#### [Task to complete]
Each line below that contains the word "computer" must be copied.

Extracted data START

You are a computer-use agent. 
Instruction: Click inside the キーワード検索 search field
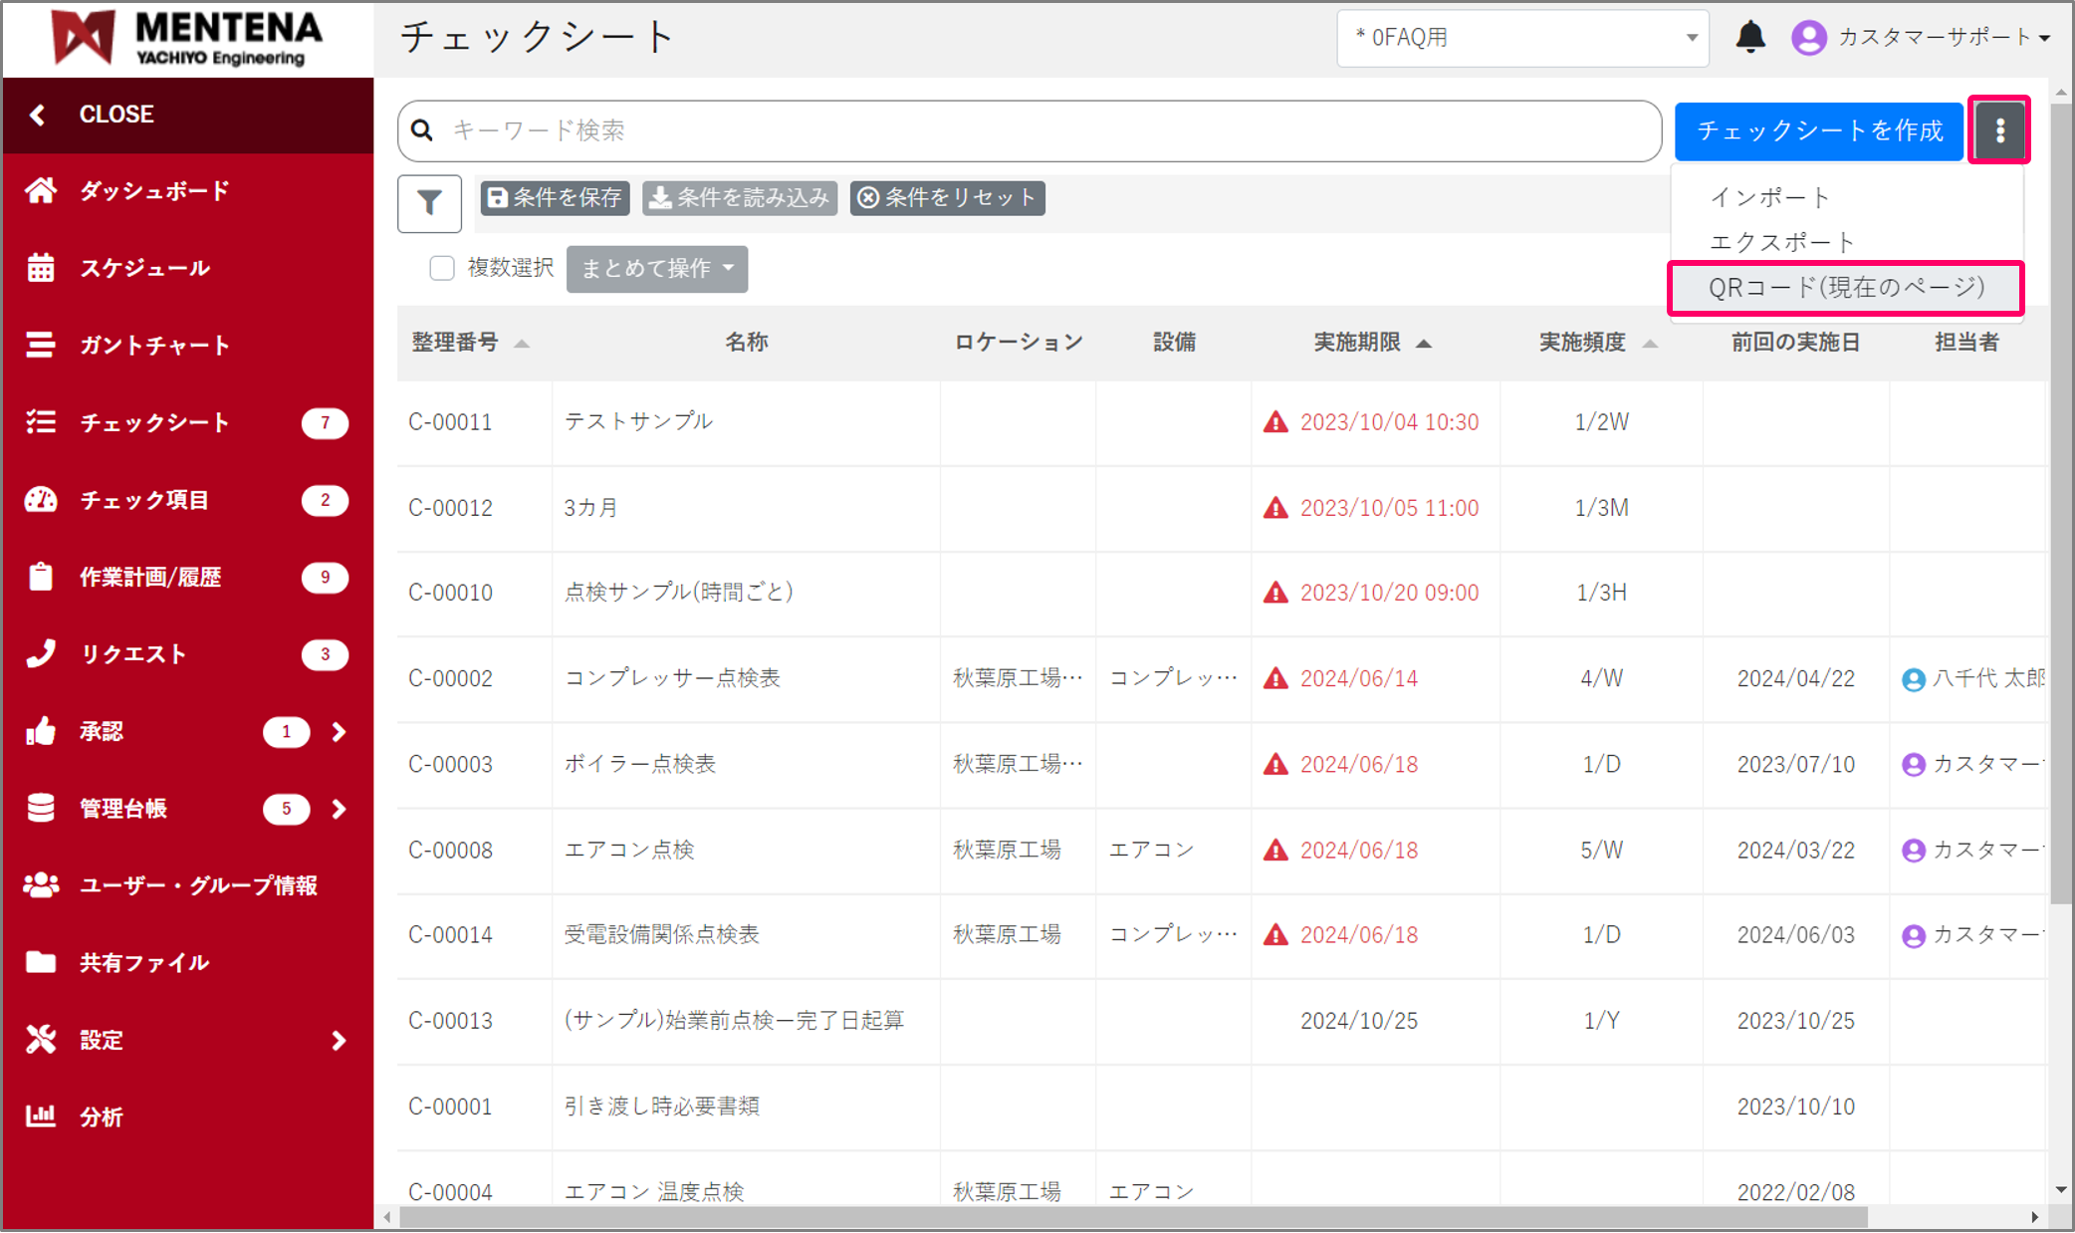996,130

Extracted data END
Extracted data START

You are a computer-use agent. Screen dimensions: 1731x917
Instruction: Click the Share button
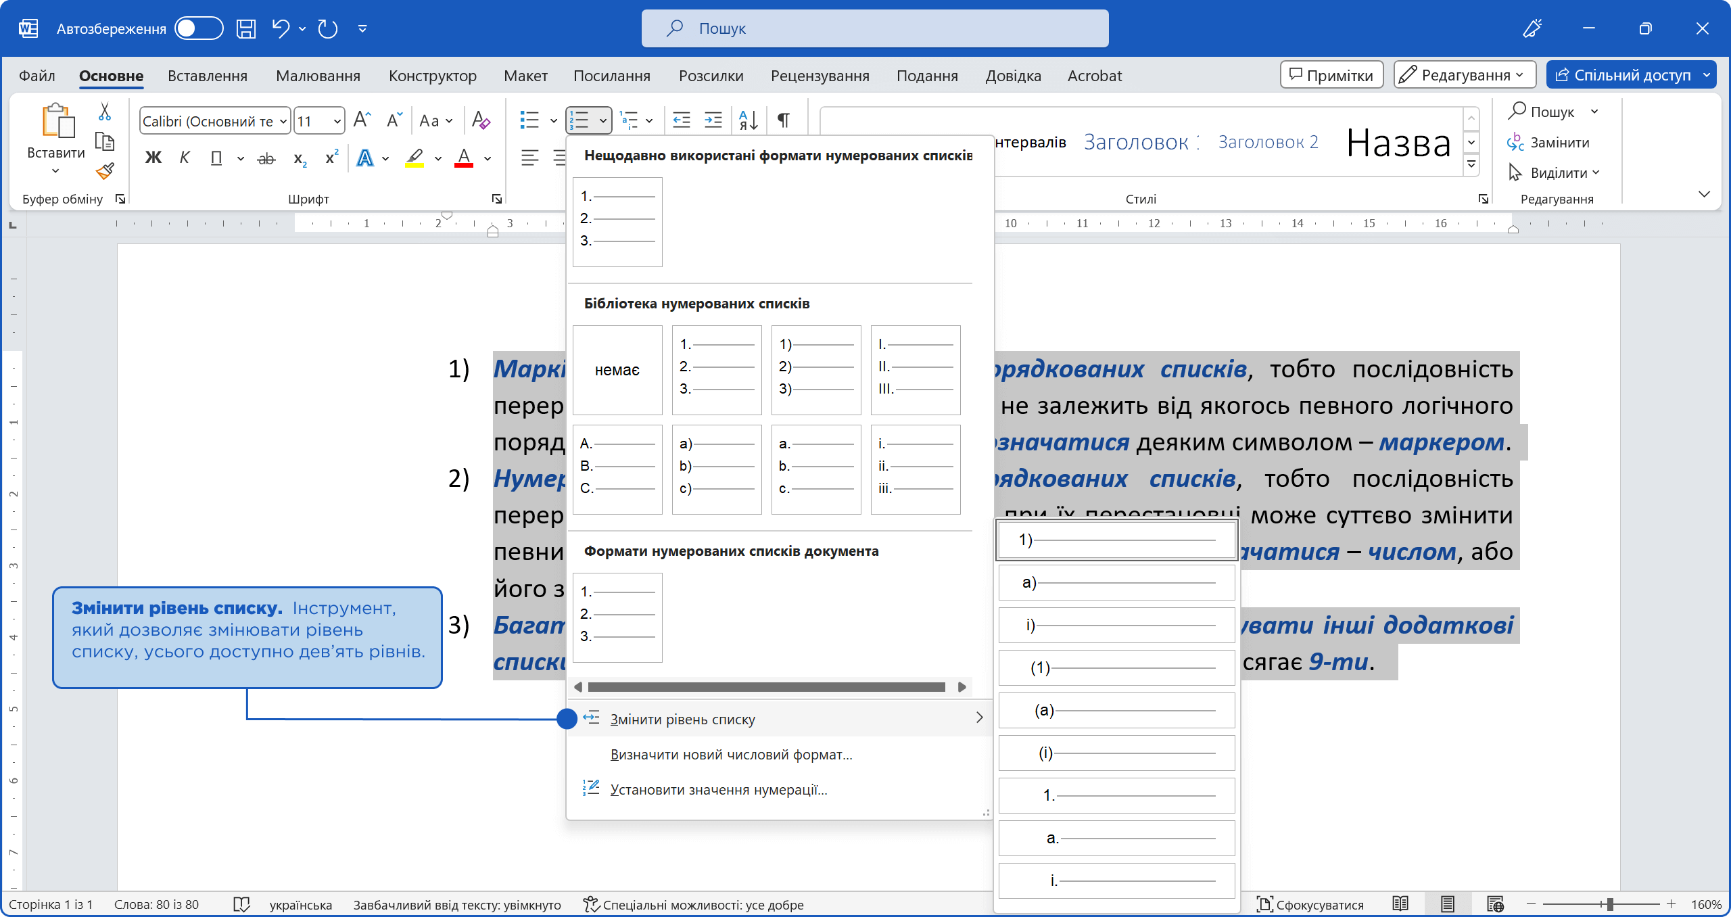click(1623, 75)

Extracted data END
Extracted data START

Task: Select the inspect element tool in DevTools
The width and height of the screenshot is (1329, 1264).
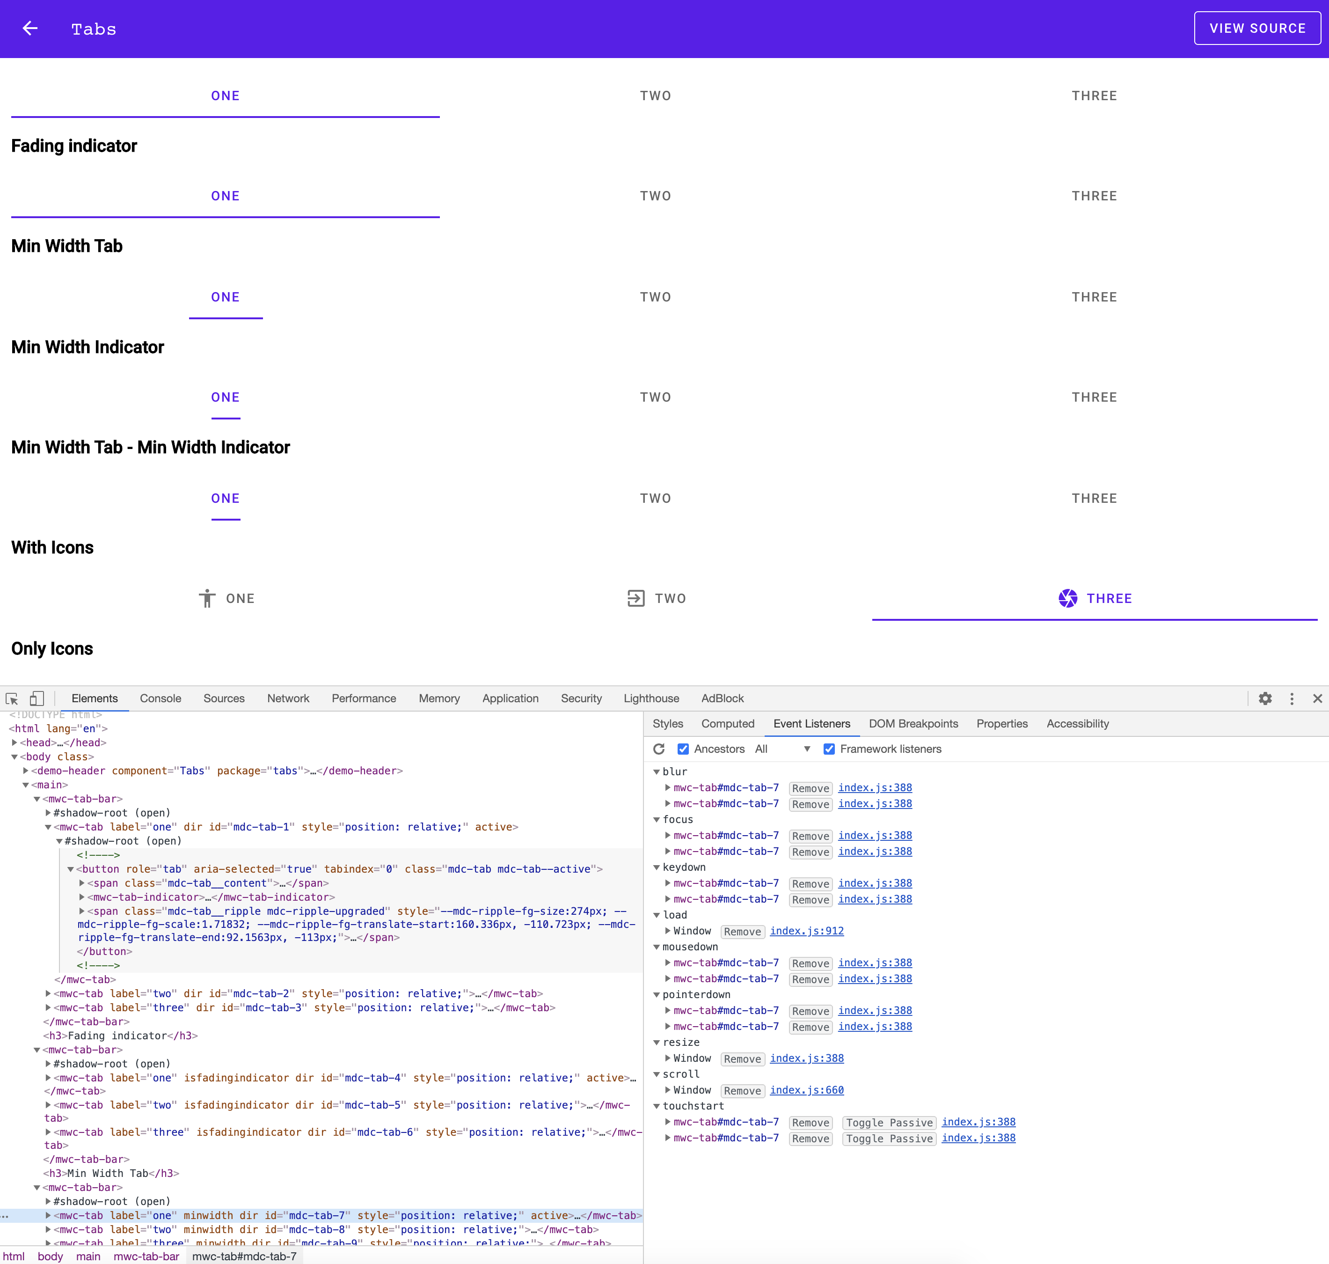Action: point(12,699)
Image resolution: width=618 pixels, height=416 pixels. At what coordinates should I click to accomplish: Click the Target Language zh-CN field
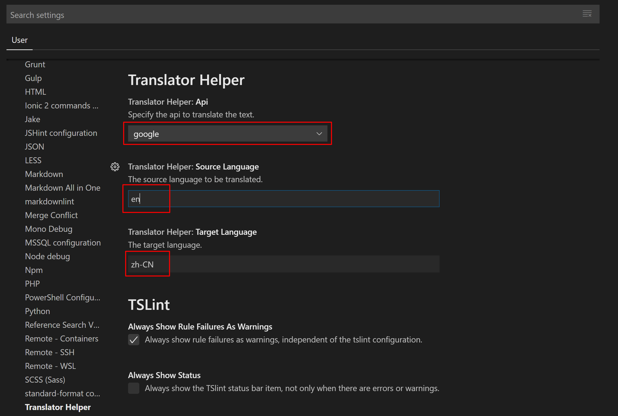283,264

Extracted data END

#### [Expected answer]
You are a computer-use agent. 
You are a computer-use agent. Screen dimensions: 1731x917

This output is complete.